━━ EXERCISE MATERIAL

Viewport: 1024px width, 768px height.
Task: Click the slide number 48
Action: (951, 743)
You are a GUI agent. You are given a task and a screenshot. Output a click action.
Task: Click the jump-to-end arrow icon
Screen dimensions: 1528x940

━━━━
━━ EXERCISE MATERIAL

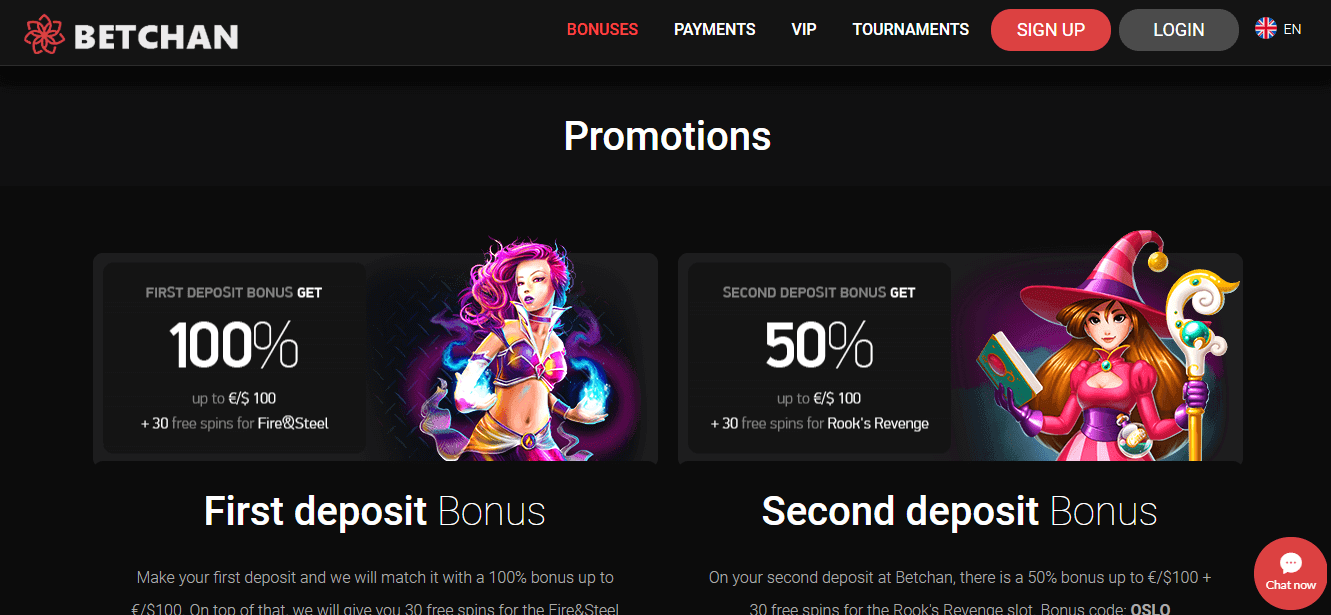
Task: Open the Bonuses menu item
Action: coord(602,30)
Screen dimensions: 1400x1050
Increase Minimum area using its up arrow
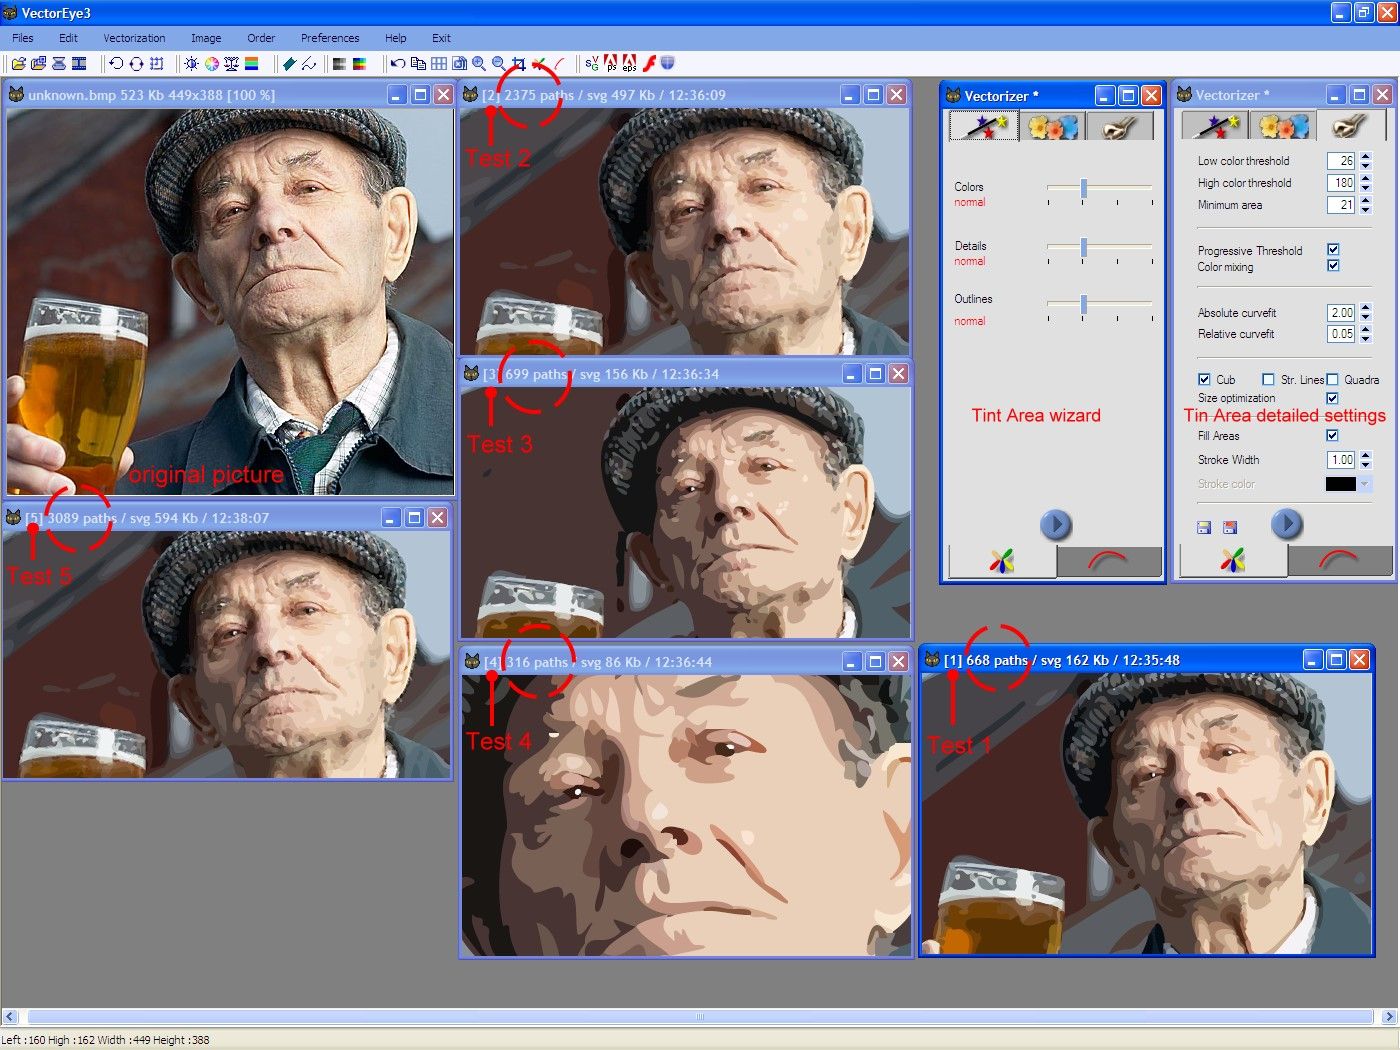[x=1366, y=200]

━━━━

* _DESCRIPTION OF THE TASK_: Copy only this part of the entries above: the line with "Task: Click the jump-to-end arrow icon", the line with "Screen dimensions: 1528x940", and the lines between, all exactly as written.

* _EXERCISE ANSWER_:
Task: Click the jump-to-end arrow icon
Screen dimensions: 1528x940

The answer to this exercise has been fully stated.